EXCERPT TO READ —
++++++++
Serling on Awards

Rod Serling won numerous major writing awards throughout his career, including six Emmy awards. Yet he was surprisingly unimpressed with such trophies.

RS Emmy 4

Here’s what he told editor Linda Brevelle in what turned out to be his last interview (March 1975). She asked how he could top himself after being feted on so many occasions, and he replied:

Well, first of all, I’ve never really topped myself, because awards in themselves really don’t reflect major accomplishment. It’s kind of a strange, backslapping ritual that we go through in this town where you get awards for almost everything. For surviving the day you’re going to get awards. So I can’t suggest that those things represent any pinnacle of achievement.

If indeed they did, I suppose I’d be worried about how do I top myself. But if indeed I’m a household name, it’s a fortuitous event, really singularly undeserved, and caused by a whole lot of extraneous, fortuitous things that have occurred.

But again, it’s part of the business of really not caring about topping myself, because I really don’t care what’s going to happen. I think just surviving is a major thing. I’d like to write something that my peers, my colleagues, my fellow writers would find a source of respect. I think I’d rather win, for example, a Writer’s Guild award than almost anything on earth. And the few nominations I’ve had with the guild, and the few awards I’ve had, represented to me a far more legitimate concrete achievement than anything.
++++++++
WHAT YOU WILL DO — Can you extract the passage from the text on Serling and awards, starting with "If indeed they" and going on through "achievement than anything.", copied word for word?

INFORMATION PROVIDED —
++++++++
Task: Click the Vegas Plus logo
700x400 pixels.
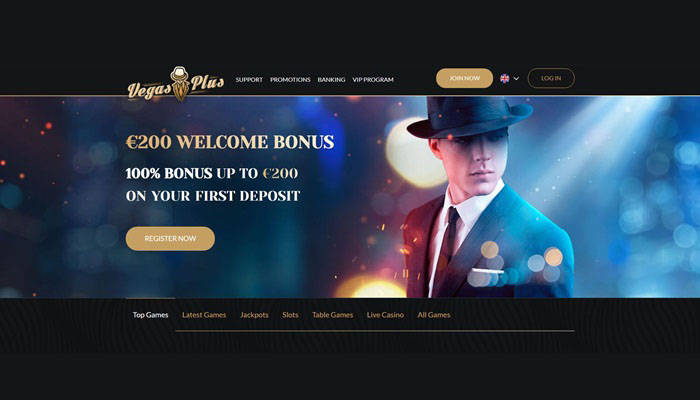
++++++++
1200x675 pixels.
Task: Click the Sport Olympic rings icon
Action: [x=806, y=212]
++++++++
RESPONSE FOR THIS EXERCISE —
If indeed they did, I suppose I’d be worried about how do I top myself. But if indeed I’m a household name, it’s a fortuitous event, really singularly undeserved, and caused by a whole lot of extraneous, fortuitous things that have occurred.

But again, it’s part of the business of really not caring about topping myself, because I really don’t care what’s going to happen. I think just surviving is a major thing. I’d like to write something that my peers, my colleagues, my fellow writers would find a source of respect. I think I’d rather win, for example, a Writer’s Guild award than almost anything on earth. And the few nominations I’ve had with the guild, and the few awards I’ve had, represented to me a far more legitimate concrete achievement than anything.